In this study, 164 patients with CKD stages 2-3 (GFR 30-89 ml/min/1.73 m2), who had performed 51Cr-labelled ethylenediaminetetra-acetic acid clearance, were enrolled. In each patient, serum creatinine and serum cystatin C were determined. Creatinine clearance was calculated using the Cockcroft-Gault (C&G) and the modification of diet in renal disease (MDRD) formulas.

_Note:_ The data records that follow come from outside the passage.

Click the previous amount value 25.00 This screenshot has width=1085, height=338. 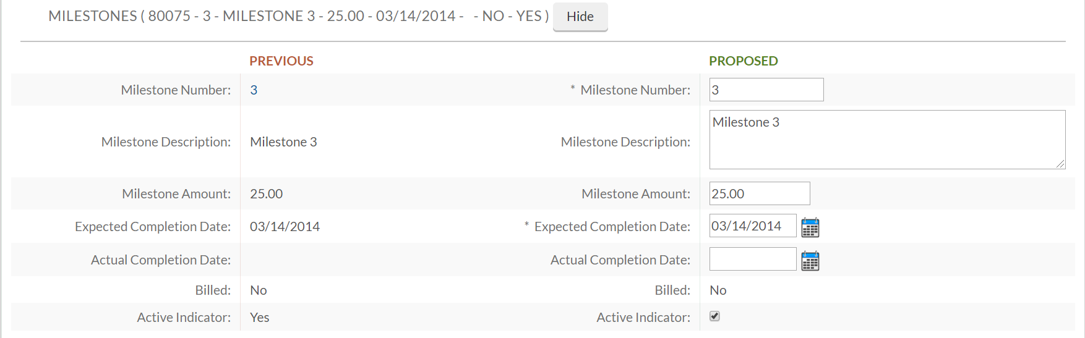click(266, 194)
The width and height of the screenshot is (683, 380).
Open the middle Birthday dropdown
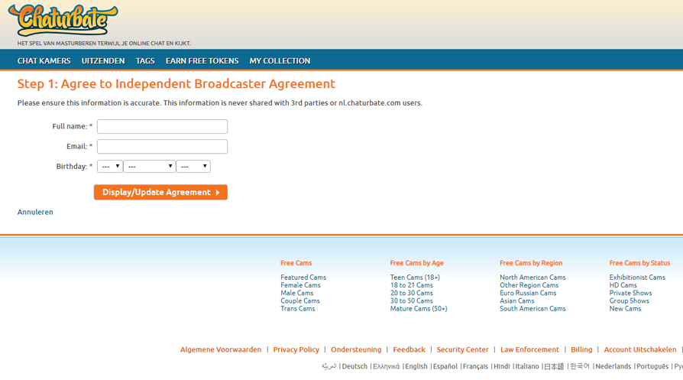point(149,166)
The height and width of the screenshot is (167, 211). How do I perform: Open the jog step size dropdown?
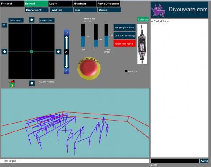pyautogui.click(x=4, y=25)
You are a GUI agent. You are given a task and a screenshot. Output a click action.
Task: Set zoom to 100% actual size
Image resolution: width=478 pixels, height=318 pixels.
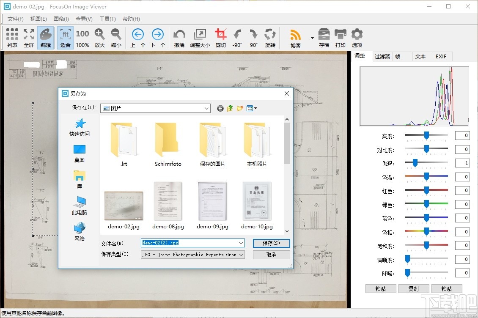coord(82,37)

The mean 51CrEDTA clearance was 57 ml/min/1.73 m2, the mean serum creatinine 149 micromol/l and the mean serum cystatin C 1.74 mg/l. We found significant correlation between 51CrEDTA clearance and serum creatinine (R = -0.666), serum cystatin C (R = -0.792), reciprocal of serum creatinine (R = 0.628), reciprocal of serum cystatin C (R = 0.753) and calculated creatinine clearance from the formulas C&G (R = 0.515) and MDRD formulas (R = 0.716). The receiver operating characteristic (ROC) curve analysis (cut-off for GFR 60 ml/min/1.73 m2) showed that serum cystatin C had a significantly higher diagnostic accuracy than serum creatinine (P = 0.04) and calculated creatinine clearance from the C&G formula (P < 0.0001), though only in female patients. No difference in diagnostic accuracy was found between serum cystatin C and creatinine clearance calculated from the MDRD formula.
Our results indicate that serum cystatin C is a reliable marker of GFR in patients with mildly to moderately impaired kidney function and has a higher diagnostic accuracy than serum creatinine and calculated creatinine clearance from the C&G formula in female patients.